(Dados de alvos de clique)
·····

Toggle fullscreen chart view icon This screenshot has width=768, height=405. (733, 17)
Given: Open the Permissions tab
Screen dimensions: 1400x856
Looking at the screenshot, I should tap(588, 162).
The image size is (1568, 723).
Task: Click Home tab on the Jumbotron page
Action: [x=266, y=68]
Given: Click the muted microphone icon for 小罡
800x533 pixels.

·····

Objetivo do exercício:
Edite o material acima substituindo "Given" por "Instruction" em todas as ocorrências e mantenha todo o resto igual.

Resultado final:
Toggle fullscreen chart view icon This screenshot has width=768, height=405. (733, 17)
Instruction: Open the Permissions tab
Screen dimensions: 1400x856
Looking at the screenshot, I should tap(588, 162).
The image size is (1568, 723).
Task: Click Home tab on the Jumbotron page
Action: [x=266, y=68]
Instruction: Click the muted microphone icon for 小罡
800x533 pixels.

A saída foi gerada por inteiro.